Conceptual change concerns learning that reorganizes an existing way of understanding, not merely adding another fact. Learners often enter a lesson with explanations built from everyday experience, previous teaching, language, and culture. These ideas may be productive in familiar settings even when they conflict with a disciplinary model. For example, a learner may treat force as something a moving object contains because that account seems to explain ordinary motion. Calling such thinking careless misses why it persists.

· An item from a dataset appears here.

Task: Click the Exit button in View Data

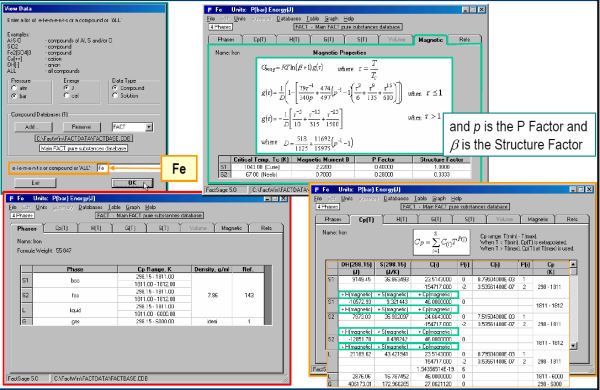Action: [x=35, y=183]
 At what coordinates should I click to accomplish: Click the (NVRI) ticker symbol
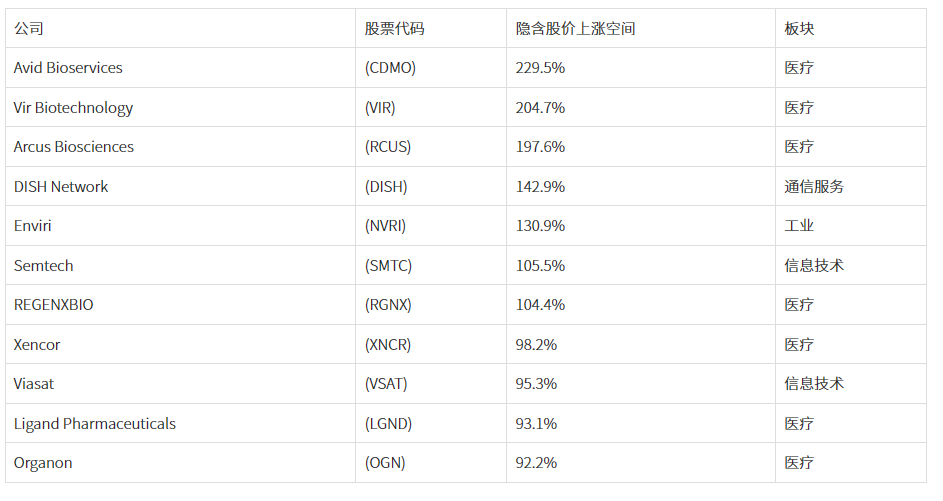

New information does not automatically replace an established conception. Learners can memorize a formula while interpreting it through the old framework, compartmentalize school knowledge, or explain away conflicting evidence. Conceptual-change research has proposed that learners are more likely to revise when they recognize limits in the current account and encounter an alternative that is understandable, plausible, and useful. These conditions are helpful design questions, not a guaranteed linear recipe. Emotion, identity, trust, language, and classroom relationships also shape whether learners reconsider an idea. Change may be gradual, uneven, and context-specific; a learner can use a scientific account in one setting and return to an intuitive account in another.

Some difficulties involve more than a missing proposition. Learners may assign a concept to the wrong kind of category, such as understanding heat as a material substance rather than a process of energy transfer. Others may organize many observations through a broader framework that resists piecemeal correction. Teachers therefore need diagnostic evidence about the structure of reasoning. A right answer on a familiar item may conceal an unchanged explanation, while a prediction, drawing, comparison, or transfer problem can reveal how ideas are connected.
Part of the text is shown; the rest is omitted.